Deux articles dans The Economist de cette semaine : le premier sur le retour des entrepreneurs, le deuxième sur le chômage. Le journal ne fait aucun lien entre les deux.
Je pense que c’est une erreur. Ceux qui cherchent à créer une activité (entrepreneurs) ont exactement le même rôle que ceux dont la fonction va être de quitter une activité défaillante pour aller vers une activité en développement (chomeur). C’est le concept de « classe créative » développé dans un récent rapport (dans une définition différente de la version proposée par Richard Florida).

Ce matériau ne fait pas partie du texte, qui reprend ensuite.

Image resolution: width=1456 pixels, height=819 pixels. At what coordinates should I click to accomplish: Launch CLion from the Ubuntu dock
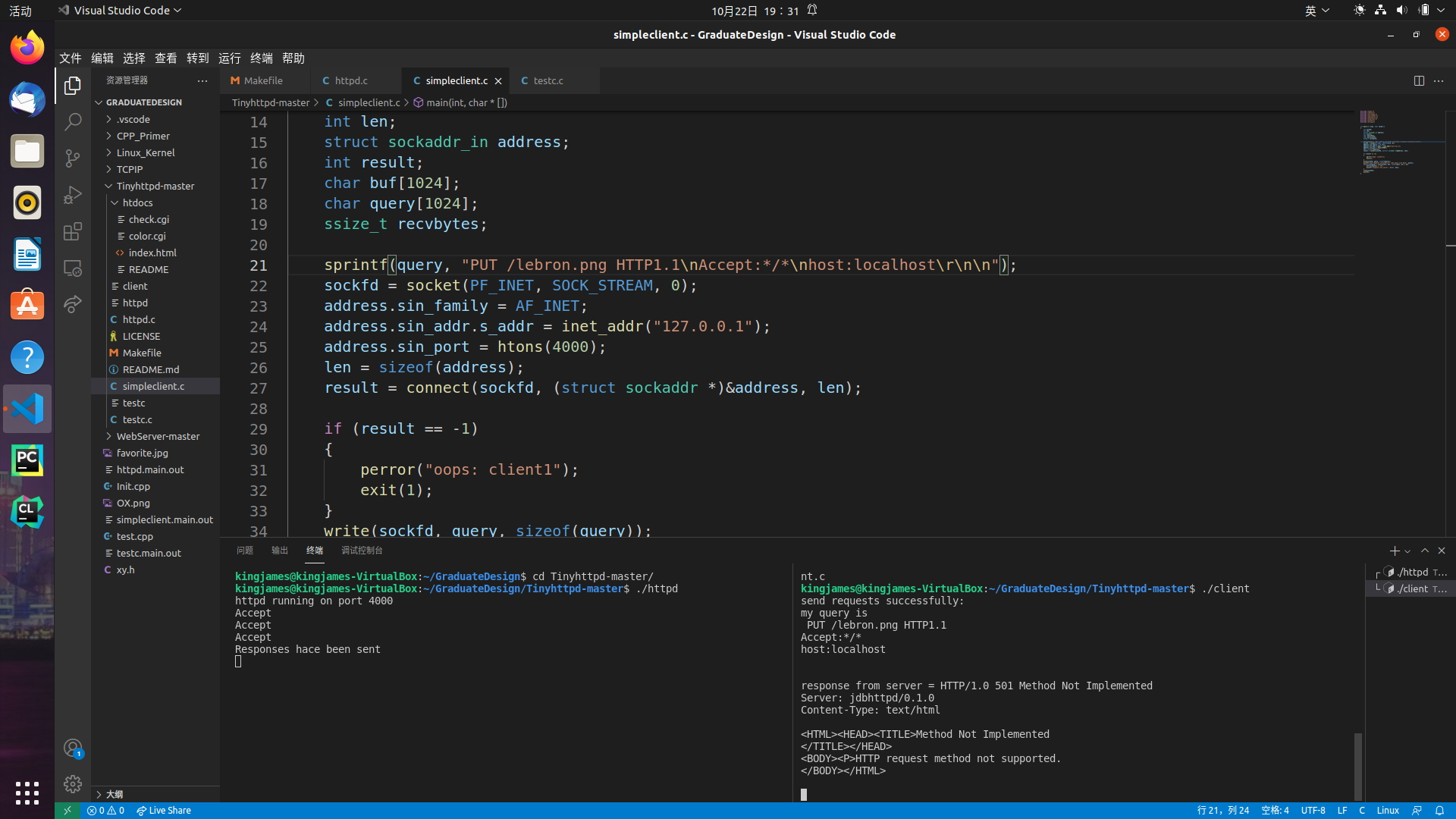(x=27, y=512)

Le point de vue consistant à considérer les « chercheurs d’emploi » comme étant au coeur de la classe créative, que j’avais développé avec Jacques Attali ici oblige à changer de point vue. Et, en effet, c’est précisément parce que nous regardons le chômage par le petit bout de la lorgnette (« quand le sage montre la lune, la plupart regardent le doigt » dit le proverbe) que nous avons de grandes difficultés à le résoudre. Un comme si, confrontés à une voiture qui n’avance pas assez vite nous essayions de mettre plus d’essence (ou d’ajouter du kérosène) alors que le problème vient du fait que le chauffeur a des pieds trop larges, et appuie sur la pédale de frein en même temps que sur l’accélérateur : mettre du kérosène pourra accélérer un peu, au prix d’une surchauffe et d’une grande déperdition d’énergie…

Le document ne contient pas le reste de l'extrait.